WORK ITEM:
Copy nothing but the lines from the line with "You are a computer-use" to the end of the records, retyped exactly. Pictures stay out.

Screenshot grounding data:
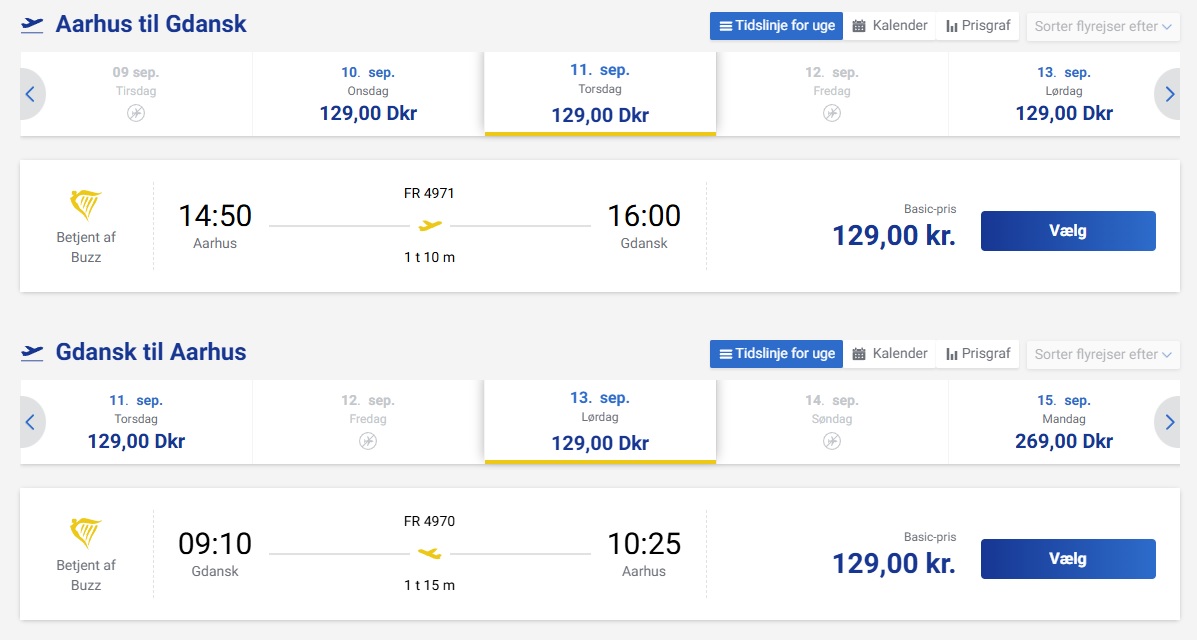Viewport: 1197px width, 640px height.
Task: Switch to Prisgraf for Aarhus til Gdansk
Action: click(978, 26)
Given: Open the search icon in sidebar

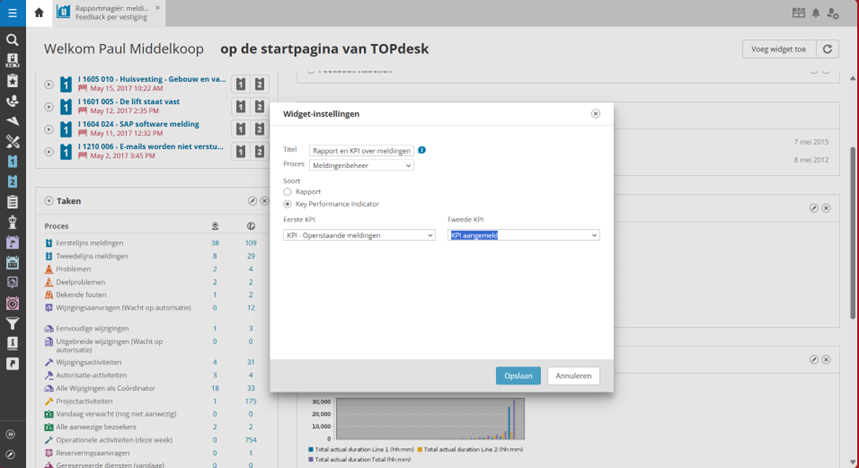Looking at the screenshot, I should click(x=12, y=40).
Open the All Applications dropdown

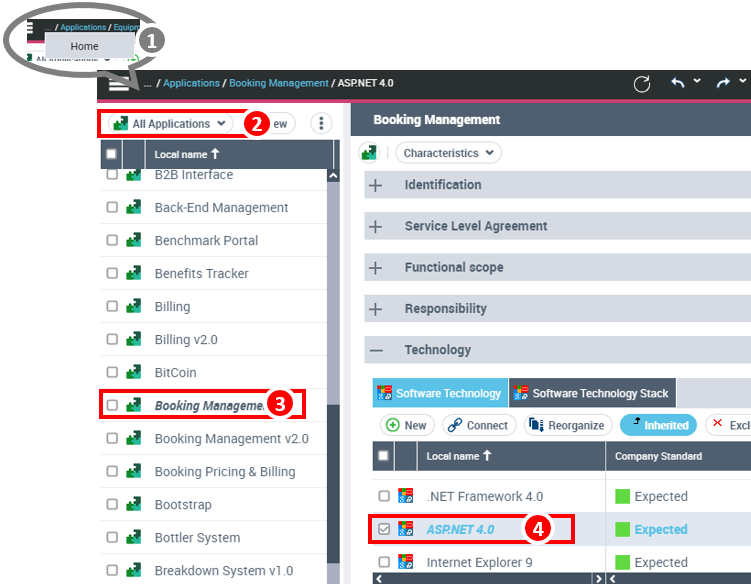pyautogui.click(x=170, y=124)
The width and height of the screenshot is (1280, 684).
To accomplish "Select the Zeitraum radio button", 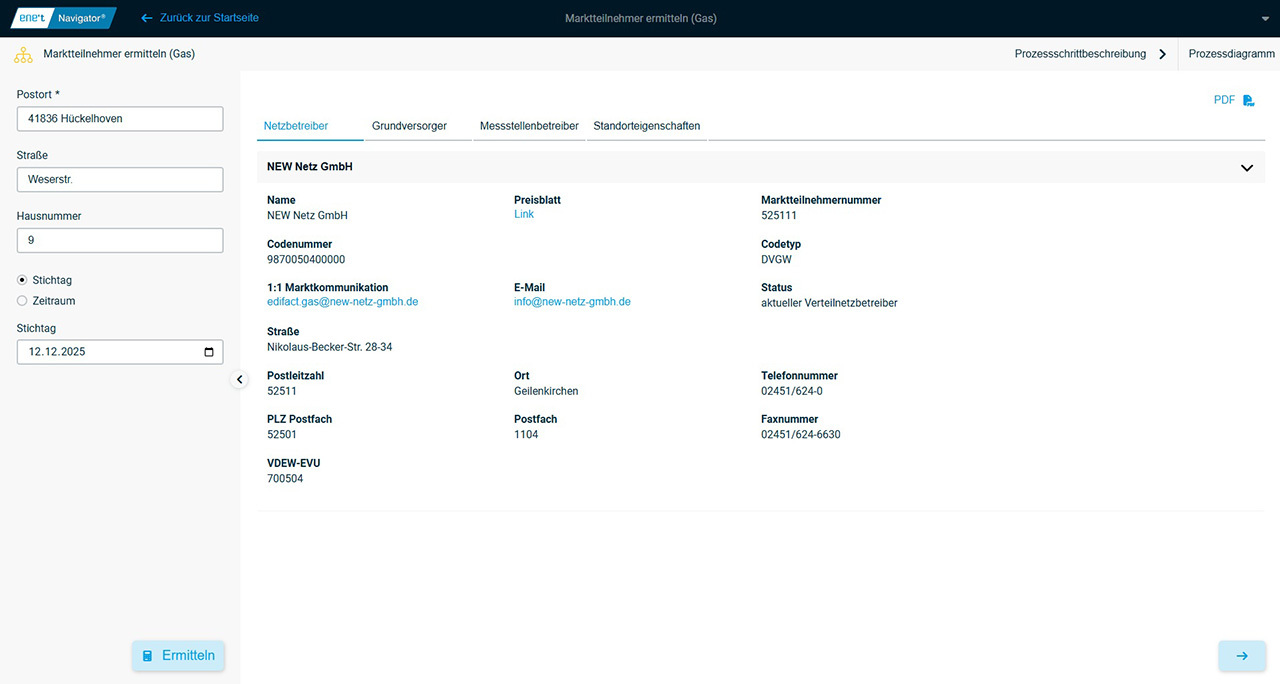I will (x=23, y=301).
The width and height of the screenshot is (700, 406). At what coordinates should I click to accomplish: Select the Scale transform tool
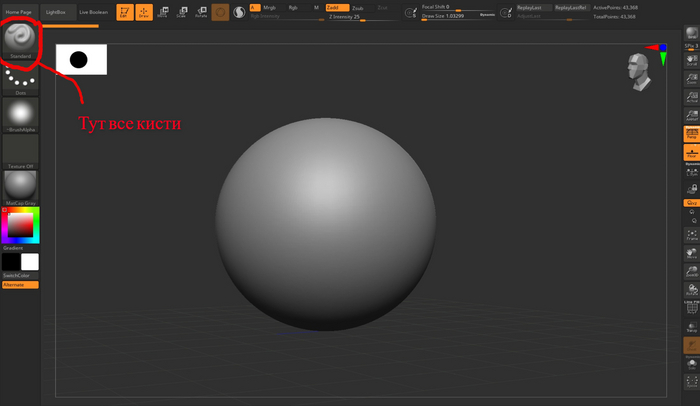(x=181, y=12)
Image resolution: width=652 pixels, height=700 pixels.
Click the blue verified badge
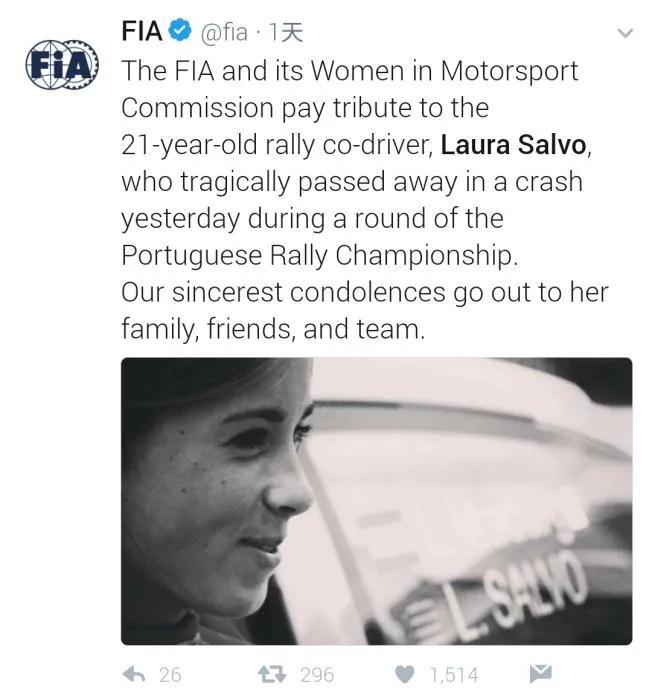(x=180, y=31)
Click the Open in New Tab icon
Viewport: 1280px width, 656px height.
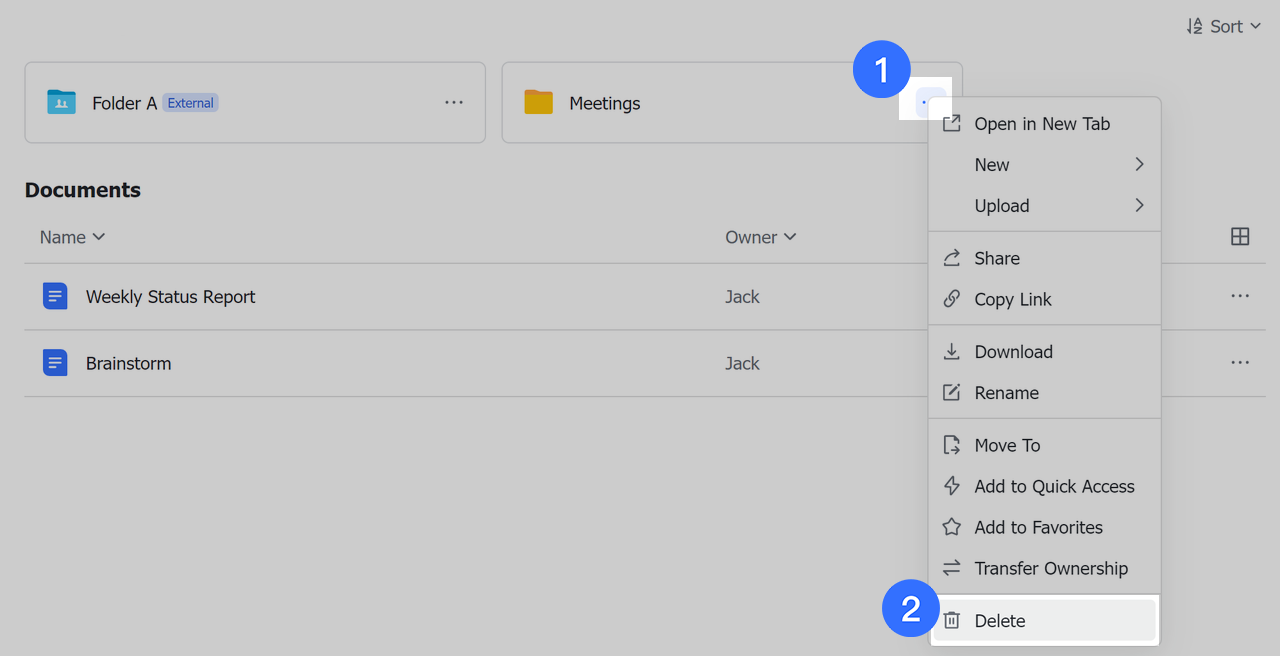pyautogui.click(x=952, y=123)
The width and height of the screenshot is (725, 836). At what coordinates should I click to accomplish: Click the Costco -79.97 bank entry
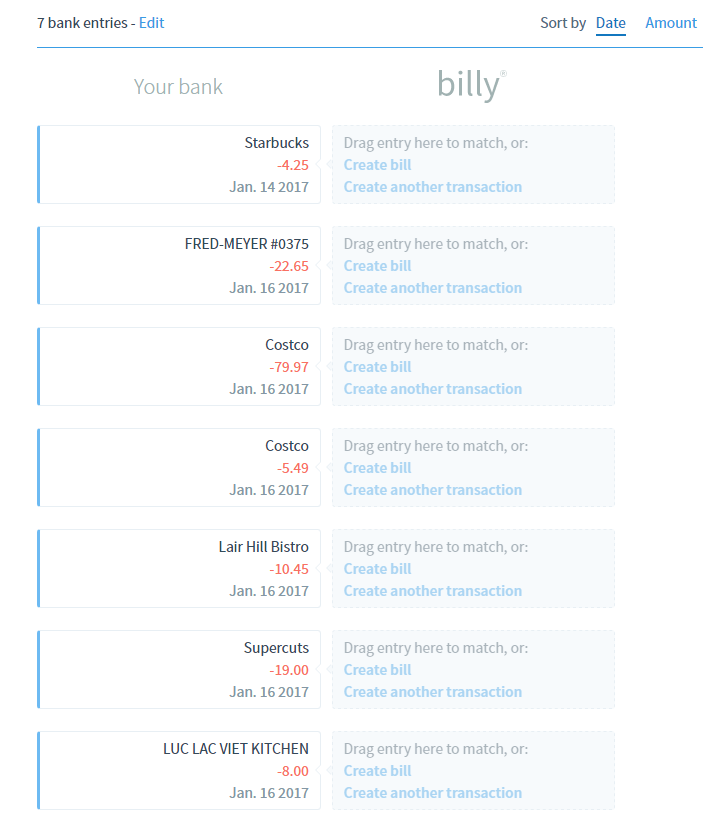click(x=179, y=367)
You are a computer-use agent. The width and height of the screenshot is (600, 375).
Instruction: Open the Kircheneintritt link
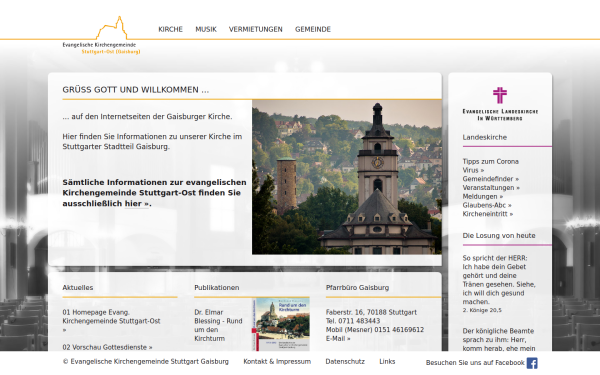point(488,214)
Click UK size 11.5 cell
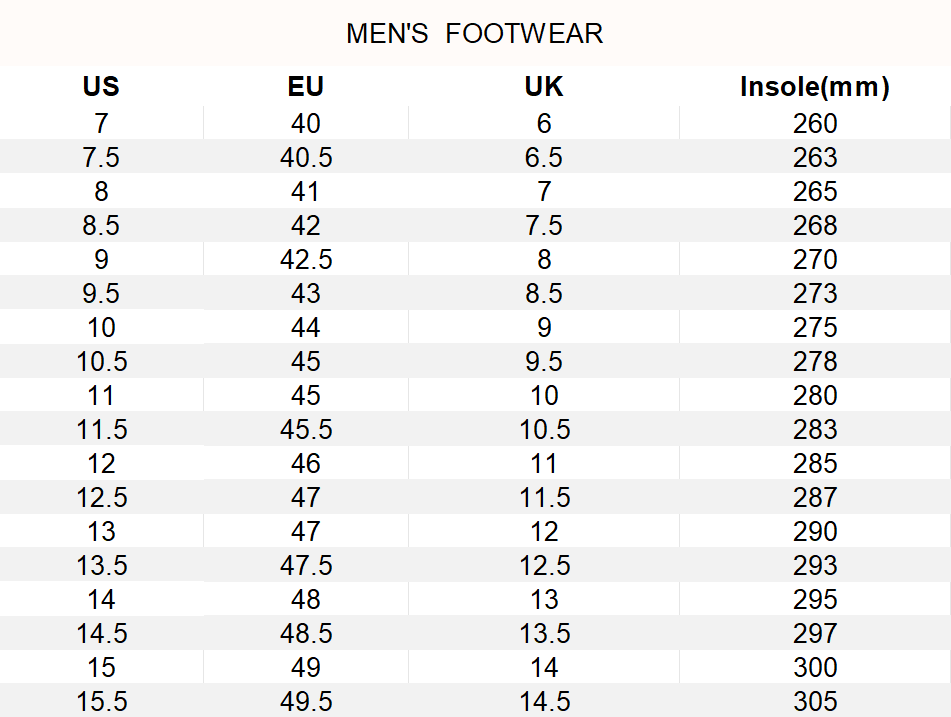Screen dimensions: 951x717 544,497
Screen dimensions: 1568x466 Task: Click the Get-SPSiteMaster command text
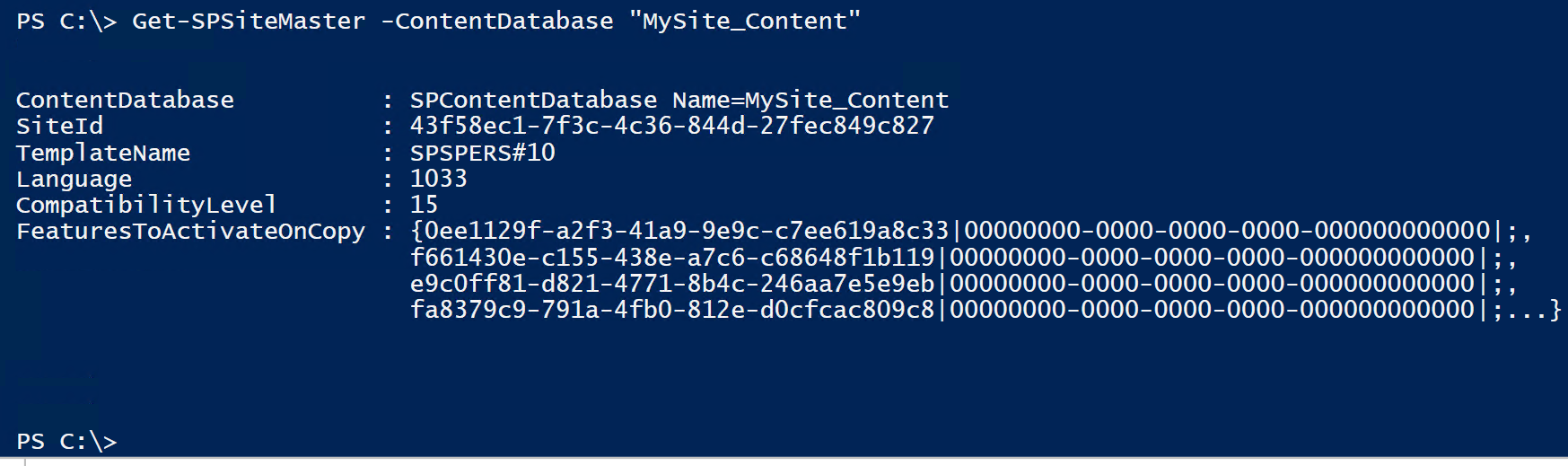249,21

RESULT OF THIS TASK:
You are a computer-use agent. The width and height of the screenshot is (600, 375).
Instruction: Open the Kircheneintritt link
point(488,214)
Click UK size 11.5 cell
Screen dimensions: 951x717 544,497
Screen dimensions: 1568x466 Task: Click the Get-SPSiteMaster command text
249,21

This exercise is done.